A través de su cuenta de Truth Social, expresó: "Elon Musk sabía, mucho antes de apoyarme con tanta vehemencia como presidente, que me oponía firmemente al mandato de vehículos eléctricos. Es ridículo, y siempre fue una parte importante de mi campaña. Los coches eléctricos están bien, pero no todo el mundo debería estar obligado a tener uno".
El Senado estadounidense se encuentra inmerso en el proceso de enmiendas a la iniciativa presupuestaria, que contiene elementos clave de la agenda de Trump, como recortes de impuestos y gasto público, y mayores fondos para defensa y control migratorio; pero no está claro que los 53 senadores republicanos vayan a apoyarla.
En su cuenta de X, el empresario sudafricano escribió: "A cada miembro del Congreso que hizo campaña sobre reducir el gasto gubernamental e inmediatamente votó por el mayor incremento de la deuda de la historia, debería caérsele la cara de vergüenza. Y perderán sus primarias el año que viene, aunque sea lo último que haga en esta Tierra".
Debido a esta escalada en el conflicto, las acciones de las empresas de Musk cayeron considerablemente.
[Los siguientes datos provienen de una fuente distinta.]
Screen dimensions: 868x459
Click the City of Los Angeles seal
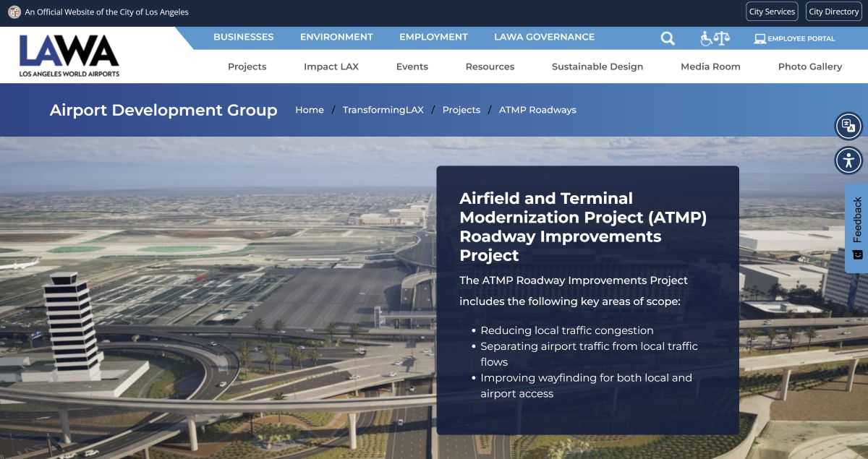[x=14, y=12]
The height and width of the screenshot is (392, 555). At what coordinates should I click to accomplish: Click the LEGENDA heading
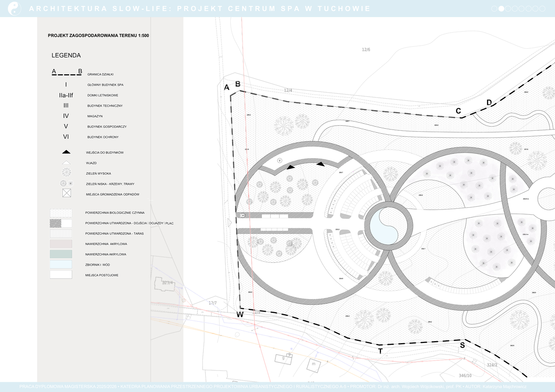pos(66,56)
Las acciones de Tesla cayeron un 7% este martes después de perder un 2% el lunes, perdiéndose las ganancias más amplias del mercado bursátil que enviaron al S&P 500 y al Nasdaq a máximos históricos. Gran parte de la riqueza de Musk está vinculada a las acciones de Tesla que cotizan en bolsa.
Los accionistas de Tesla han sido muy sensibles a la disputa entre Musk y Trump, nerviosos de que Trump pueda cumplir su amenaza de disolver los contratos con SpaceX o Tesla. Las acciones perdieron alrededor de un 14% el 4 de junio, el día en que la disputa entre Musk y Trump sobre el proyecto de ley de gastos estalló en público.